Friday, October 5, 2012

Linked Out

So due to this new endeavor of mine, I joined Linked In last week.  I figured it would be good for networking, getting the word out about my new job, and I don't know, just what I should do.  Isn't that what professional people do? 

I didn't really get Linked In at first (and still kind of don't).  Is it like Facebook for professionals?  Minus the drunk pictures and wall posts and birthday announcements?  I started out with zero connections, and it was daunting.  So I started off by  "friending," or "linking," my husband, and going through all of his connections to see who I knew.

Turns out, I knew a lot of people, mostly from law school.  And then, instead of building my own Linked In account, I got caught in the wormhole of looking at all of my former classmates' profiles.  Like Facebook spying, only looking at resumes instead of baby photos. 

Let me tell you, I am humbled.  Hugely. 

I know I graduated from law school seven years ago, and seven years is a long time professionally.  But still, I think back to my law school classmates and imagine them sipping margaritas at Mad Mex, walking around in cut off jeans, and smoking pot cigarettes outside the law school entrance.  In theory I know that they are all a bunch of successful lawyers, but when I sat at my kitchen island in my pajamas perusing their credentials, I kind of assumed they were just like me. 

But they aren't just like me.  They aren't even what I would have been had I not quit my job (aka, a senior associate at a big law firm).  Well, some of them are.  But some are in-house counsel at E! and NBC and a bunch of investment firms I've never heard of.  Some are law school deans and professors and lobbyists and writers and VPs of important companies and oh my god, was I feeling bad about myself. 

I hate Linked In, damn it. 

It's weird.  It's not that I'm jealous per se - I don't necessarily want those jobs, and I certainly wouldn't have wanted to work the hours necessary to get those jobs, with two kids in tow.  It just is a reminder of what could have been - of possibilities.  REAL possibilities.  Possibilities that I never even considered for myself when I was working in biglaw.  Actually, as I write that, I see that's the heart of it.  Even before I had kids, I was stuck in a biglaw bubble.  I couldn't see beyond it.  And there is SO much beyond it - so many other options.  Why didn't I ever see that?  Why didn't I go for it?

Anyway, enough with regrets, hindsight, and what if's.  It doesn't matter now.  I'm in a good place - better than I've been in a long time.  I am comfortable being home, I am loving being with my kids, and I am embarking on an exciting new career I believe in. 

But damn, the Penn Law Class of 2005 has some pretty impressive graduates.  Congrats, guys. 


  1. "It just is a reminder of what could have been - of possibilities. REAL possibilities." You just put into words what I say to myself whenever I hear about former colleagues and law school classmates doing neat things professionally. I immediately start comparing myself to them and think to myself, "I could have done that had I not taken my current job to spend more time with my kids." But, I totally agree with your bottom line, that you wouldn't trade what you have now for those possibilities. I see my kids 2 more hours per day than I used to which has made a huge difference to my happiness level. I also think my kids are better off now as well.

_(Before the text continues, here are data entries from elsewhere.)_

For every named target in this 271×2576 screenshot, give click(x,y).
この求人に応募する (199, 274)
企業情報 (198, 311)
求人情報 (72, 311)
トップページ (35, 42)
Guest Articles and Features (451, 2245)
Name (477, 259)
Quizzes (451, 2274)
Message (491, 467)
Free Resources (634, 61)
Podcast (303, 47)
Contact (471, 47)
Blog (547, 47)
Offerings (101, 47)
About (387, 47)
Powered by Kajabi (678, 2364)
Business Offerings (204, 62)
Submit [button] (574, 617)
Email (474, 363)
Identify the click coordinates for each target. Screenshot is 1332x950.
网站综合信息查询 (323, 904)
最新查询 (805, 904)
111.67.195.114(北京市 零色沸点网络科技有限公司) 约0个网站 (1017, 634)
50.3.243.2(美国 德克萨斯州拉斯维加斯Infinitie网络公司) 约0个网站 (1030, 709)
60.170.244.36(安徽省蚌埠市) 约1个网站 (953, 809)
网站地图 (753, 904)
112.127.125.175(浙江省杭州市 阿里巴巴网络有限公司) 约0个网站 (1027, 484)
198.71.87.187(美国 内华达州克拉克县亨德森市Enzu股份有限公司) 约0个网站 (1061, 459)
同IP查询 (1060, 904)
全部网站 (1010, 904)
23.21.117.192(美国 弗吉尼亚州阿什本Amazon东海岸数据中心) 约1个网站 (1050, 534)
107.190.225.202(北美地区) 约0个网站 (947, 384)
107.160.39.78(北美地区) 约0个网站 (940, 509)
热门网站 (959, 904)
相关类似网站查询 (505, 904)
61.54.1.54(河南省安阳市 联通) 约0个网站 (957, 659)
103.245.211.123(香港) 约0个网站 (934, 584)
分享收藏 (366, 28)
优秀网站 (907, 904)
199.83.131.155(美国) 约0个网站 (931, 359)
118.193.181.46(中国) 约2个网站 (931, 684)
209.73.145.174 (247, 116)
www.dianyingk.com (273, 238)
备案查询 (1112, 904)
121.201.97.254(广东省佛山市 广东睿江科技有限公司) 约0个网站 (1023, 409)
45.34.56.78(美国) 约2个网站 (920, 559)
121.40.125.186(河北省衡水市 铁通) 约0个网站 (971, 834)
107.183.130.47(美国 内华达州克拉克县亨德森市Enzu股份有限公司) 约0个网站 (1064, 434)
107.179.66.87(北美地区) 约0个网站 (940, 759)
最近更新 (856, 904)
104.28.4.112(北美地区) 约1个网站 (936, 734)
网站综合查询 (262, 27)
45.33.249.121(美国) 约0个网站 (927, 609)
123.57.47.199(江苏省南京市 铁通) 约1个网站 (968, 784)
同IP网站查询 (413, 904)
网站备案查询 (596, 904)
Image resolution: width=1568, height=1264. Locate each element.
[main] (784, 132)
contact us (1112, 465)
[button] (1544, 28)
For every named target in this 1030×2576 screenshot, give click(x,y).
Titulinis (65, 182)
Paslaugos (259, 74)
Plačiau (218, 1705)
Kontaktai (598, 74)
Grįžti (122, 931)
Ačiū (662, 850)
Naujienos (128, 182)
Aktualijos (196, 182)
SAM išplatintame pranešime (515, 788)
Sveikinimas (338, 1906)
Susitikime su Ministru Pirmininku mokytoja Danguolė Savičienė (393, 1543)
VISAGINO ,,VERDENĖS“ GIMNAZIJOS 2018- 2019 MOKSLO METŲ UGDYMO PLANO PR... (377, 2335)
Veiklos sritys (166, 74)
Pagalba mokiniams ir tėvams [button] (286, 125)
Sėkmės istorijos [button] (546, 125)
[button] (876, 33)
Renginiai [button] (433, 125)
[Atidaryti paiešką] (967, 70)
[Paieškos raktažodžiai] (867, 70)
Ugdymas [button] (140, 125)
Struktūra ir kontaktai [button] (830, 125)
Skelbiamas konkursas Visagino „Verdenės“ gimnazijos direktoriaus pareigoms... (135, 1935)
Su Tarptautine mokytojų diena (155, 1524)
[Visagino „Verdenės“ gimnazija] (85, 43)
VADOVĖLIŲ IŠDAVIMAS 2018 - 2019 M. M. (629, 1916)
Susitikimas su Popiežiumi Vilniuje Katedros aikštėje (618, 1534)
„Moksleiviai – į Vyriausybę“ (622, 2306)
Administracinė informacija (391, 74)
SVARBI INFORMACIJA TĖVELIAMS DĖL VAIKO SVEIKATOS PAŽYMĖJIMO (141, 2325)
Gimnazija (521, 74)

  2. I was one of your classmates at Penn though I don’t know if we ever met. I’m one of the aforementioned biglaw seniors, which you would have been as well. I have recently had a huge awakening re partnership etc as a few of my friends a few yrs ahead of me are suffering through junior partner hell -- i.e. business pressure, declining profits, not the type of security they expected etc. I’m not suggesting it’s like this everywhere as partnership is still an awesome goal but not at my firm, at least not right now. My conclusion from that and my own soul searching is that biglaw is not the type of place that inspires a lot of different ideas. I’m at a firm where 95%+ of the partners, esp on the lit side, started as summer associates and stayed through partner. These are not the people you want to talk to about in-house, corporate life, business ideas, being a professor/judge or anything “different” because they look at you blankly. Half of them can’t fathom why you would want anything different than what they have bc they frankly make more money than just about any other type of professional - probably other than surgeons or investment banking managing directors. The other half straight out lie about the process and the politics involved and say “I worked really really hard and made it so what’s wrong with you if you can’t make it.” HA - billable hrs have only gone up yr after yr and for anyone to say that today’s seniors aren’t working hard enough to make it is just looking to ignore the politics and economics of the process and denying that in some cases there are better opportunities out there for associates. Would love if you'd respond/share your thoughts.